- _Supplied data_

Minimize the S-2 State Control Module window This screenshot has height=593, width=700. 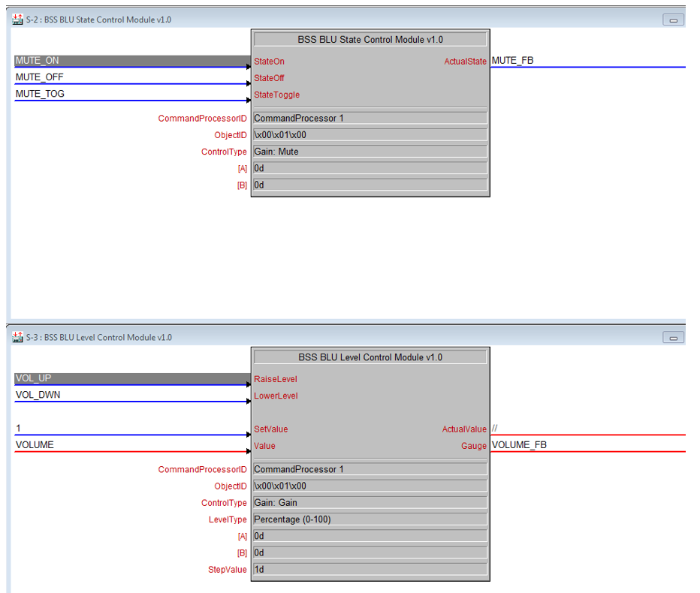673,20
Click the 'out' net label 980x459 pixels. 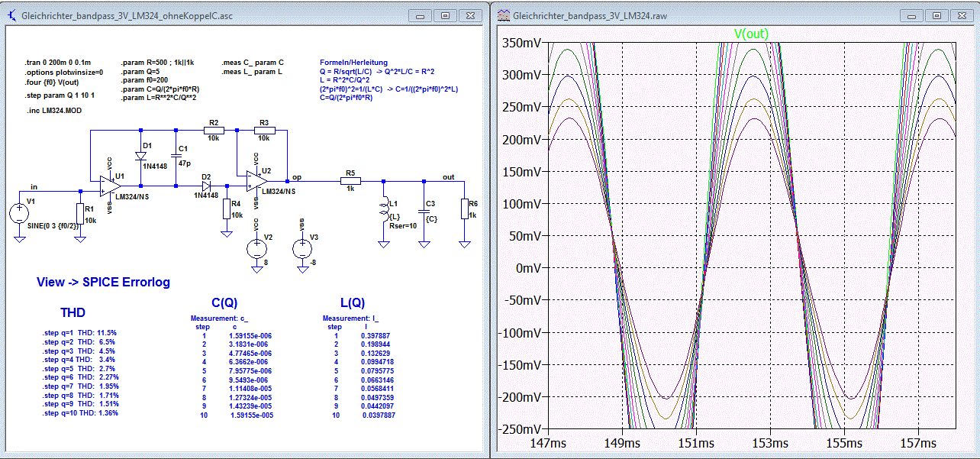click(x=448, y=176)
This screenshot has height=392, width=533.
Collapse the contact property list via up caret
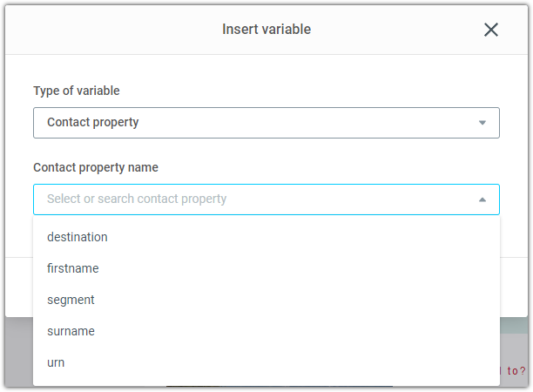point(482,199)
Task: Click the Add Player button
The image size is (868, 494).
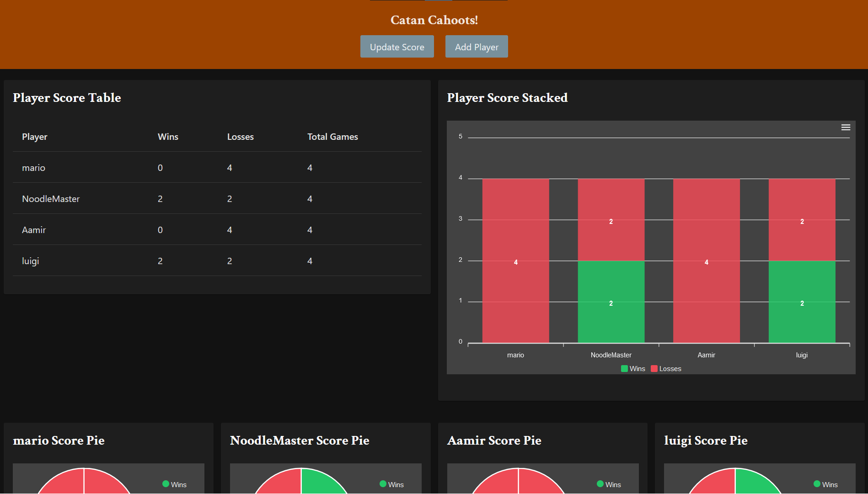Action: pos(476,47)
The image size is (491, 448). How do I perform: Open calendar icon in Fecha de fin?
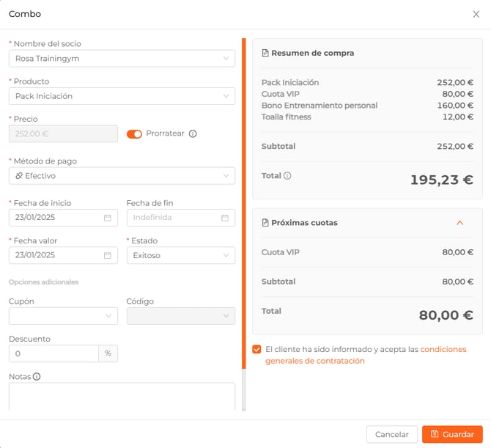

- _Try it_
The exact lines from the one containing "Task: Click the Add Player button" through the end of the data are to be copied, with both ends kept and pictures left out.

- _Reply_
Task: Click the Add Player button
The image size is (868, 494).
Action: pos(476,47)
The image size is (491, 448). How do I perform: Open calendar icon in Fecha de fin?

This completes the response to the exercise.